====== DATA FOR THIS TASK
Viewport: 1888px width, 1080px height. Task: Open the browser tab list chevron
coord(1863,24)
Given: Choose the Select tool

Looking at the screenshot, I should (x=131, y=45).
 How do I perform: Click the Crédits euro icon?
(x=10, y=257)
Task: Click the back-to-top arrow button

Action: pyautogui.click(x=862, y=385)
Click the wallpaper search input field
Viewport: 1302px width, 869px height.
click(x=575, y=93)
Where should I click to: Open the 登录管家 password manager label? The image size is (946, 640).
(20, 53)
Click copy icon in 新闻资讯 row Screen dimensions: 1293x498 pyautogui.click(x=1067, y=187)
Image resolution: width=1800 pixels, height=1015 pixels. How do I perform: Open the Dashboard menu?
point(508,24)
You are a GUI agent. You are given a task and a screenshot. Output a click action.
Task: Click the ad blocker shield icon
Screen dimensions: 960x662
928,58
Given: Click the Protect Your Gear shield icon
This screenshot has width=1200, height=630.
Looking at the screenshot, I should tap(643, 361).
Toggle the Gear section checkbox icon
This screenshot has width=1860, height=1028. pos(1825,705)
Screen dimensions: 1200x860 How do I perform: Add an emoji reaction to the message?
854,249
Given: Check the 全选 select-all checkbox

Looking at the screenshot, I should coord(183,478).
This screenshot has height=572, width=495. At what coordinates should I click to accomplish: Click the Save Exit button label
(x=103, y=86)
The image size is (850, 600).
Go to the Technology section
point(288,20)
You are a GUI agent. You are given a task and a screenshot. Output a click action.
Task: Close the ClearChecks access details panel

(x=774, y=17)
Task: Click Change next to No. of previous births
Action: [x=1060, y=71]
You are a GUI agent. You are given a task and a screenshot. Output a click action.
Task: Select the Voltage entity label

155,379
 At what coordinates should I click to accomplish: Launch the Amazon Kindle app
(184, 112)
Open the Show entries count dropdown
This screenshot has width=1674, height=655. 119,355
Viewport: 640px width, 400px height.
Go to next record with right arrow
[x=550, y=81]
============
_TASK DETAILS_.
Write out exactly the lines starting with the one that holds "Toggle the Gear section checkbox icon" and running through the last line above.

_RESULT FOR THIS TASK_.
Toggle the Gear section checkbox icon
This screenshot has width=1860, height=1028. pos(1825,705)
Screen dimensions: 1200x860 How do I perform: Add an emoji reaction to the message?
854,249
Given: Check the 全选 select-all checkbox

Looking at the screenshot, I should coord(183,478).
This screenshot has height=572, width=495. At what coordinates should I click to accomplish: Click the Save Exit button label
(x=103, y=86)
The image size is (850, 600).
Go to the Technology section
point(288,20)
You are a GUI agent. You are given a task and a screenshot. Output a click action.
Task: Close the ClearChecks access details panel

(x=774, y=17)
Task: Click Change next to No. of previous births
Action: [x=1060, y=71]
You are a GUI agent. You are given a task and a screenshot. Output a click action.
Task: Select the Voltage entity label

155,379
 At what coordinates should I click to accomplish: Launch the Amazon Kindle app
(184, 112)
Open the Show entries count dropdown
This screenshot has width=1674, height=655. 119,355
Viewport: 640px width, 400px height.
Go to next record with right arrow
[x=550, y=81]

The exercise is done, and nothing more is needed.